Когда вы зашли в комнату Гарета, он стоял у усилителя, слегка наклонив голову, будто прислушивался не к звуку, а к собственным мыслям. Гитара висела на ремне, пальцы замерли над струнами, а во взгляде читалась привычная сосредоточенность — та самая, которую вы помнили ещё со времён университета, когда он только мечтал о своей группе.
Он не сразу заметил вас. Тихо перебрал несколько аккордов, поморщился и прикусил губу.
— Слишком пусто… — пробормотал он. — Здесь должно быть что-то ещё.
Вы окликнули его, и Гарет вздрогнул, а потом улыбнулся, увидев вас.
— Эй, ты вовремя, — сказал он, немного расслабившись. — Я как раз застрял.
Вы сели рядом, опершись о стол, заваленный черновиками с текстами и заметками. Гарет снова заиграл — мелодия была сырой, но в ней уже чувствовалось настроение: что-то личное, почти исповедальное.

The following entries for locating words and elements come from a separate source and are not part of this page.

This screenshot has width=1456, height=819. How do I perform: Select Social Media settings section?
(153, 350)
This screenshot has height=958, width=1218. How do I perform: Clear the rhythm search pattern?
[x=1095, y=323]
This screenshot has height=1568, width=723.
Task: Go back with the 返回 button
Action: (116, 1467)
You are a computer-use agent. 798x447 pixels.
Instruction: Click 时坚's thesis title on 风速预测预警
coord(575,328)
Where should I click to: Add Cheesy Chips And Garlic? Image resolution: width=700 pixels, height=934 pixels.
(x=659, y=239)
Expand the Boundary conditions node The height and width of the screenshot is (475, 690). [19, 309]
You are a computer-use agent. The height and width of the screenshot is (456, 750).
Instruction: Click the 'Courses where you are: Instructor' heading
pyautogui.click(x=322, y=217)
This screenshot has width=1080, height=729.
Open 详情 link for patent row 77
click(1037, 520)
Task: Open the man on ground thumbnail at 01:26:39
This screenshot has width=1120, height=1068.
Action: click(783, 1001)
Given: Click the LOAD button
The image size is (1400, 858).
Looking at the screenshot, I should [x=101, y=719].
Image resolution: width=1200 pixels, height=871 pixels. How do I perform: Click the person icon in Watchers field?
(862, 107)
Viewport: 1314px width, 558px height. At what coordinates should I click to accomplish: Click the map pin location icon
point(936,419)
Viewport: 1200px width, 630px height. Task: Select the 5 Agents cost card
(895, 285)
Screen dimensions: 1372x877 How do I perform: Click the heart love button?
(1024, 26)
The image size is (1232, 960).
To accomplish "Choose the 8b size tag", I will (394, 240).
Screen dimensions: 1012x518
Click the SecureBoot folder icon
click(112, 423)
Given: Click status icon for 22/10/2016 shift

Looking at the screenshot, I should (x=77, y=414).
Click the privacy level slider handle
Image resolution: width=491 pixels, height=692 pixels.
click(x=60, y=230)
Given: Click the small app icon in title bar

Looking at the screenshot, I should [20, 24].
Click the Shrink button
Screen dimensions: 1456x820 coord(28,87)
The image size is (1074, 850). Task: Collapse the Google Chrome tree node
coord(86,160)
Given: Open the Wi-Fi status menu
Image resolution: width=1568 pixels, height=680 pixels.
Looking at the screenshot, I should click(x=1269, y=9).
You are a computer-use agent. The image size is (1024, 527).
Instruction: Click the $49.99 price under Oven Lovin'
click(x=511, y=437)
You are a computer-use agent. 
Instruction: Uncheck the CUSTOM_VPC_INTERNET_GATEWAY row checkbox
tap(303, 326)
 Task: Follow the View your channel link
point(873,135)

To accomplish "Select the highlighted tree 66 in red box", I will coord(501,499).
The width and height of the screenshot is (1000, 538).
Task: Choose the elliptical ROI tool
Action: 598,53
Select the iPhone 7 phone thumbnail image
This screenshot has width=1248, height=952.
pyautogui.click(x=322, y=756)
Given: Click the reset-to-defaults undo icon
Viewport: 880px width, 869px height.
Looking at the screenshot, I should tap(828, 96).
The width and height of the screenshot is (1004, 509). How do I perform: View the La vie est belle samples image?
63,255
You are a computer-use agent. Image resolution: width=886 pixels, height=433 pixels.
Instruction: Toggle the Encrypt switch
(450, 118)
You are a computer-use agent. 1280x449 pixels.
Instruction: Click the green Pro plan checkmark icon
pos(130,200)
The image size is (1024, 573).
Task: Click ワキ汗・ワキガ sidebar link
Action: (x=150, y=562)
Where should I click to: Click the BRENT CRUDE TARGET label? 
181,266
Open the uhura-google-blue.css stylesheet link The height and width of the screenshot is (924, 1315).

Он бросал на вас короткие взгляды, ожидая реакции.
— Помнишь, как всё начиналось? — вдруг спросил он, не прекращая играть. — Универ, первая репка, никакой уверенности… Я хочу написать об этом. О том моменте, когда ещё не знаешь, получится или нет, но всё равно идёшь вперёд.
Вы предложили идею для строки, он тут же подхватил её, изменил ритм. Музыка стала живее, наполнилась смыслом.
Он посмотрел на вас с тёплой благодарностью — не как на слушателя, а как на соавтора.
— Хорошо, что ты пришёл, — сказал он. — С тобой мысли всегда встают на свои места.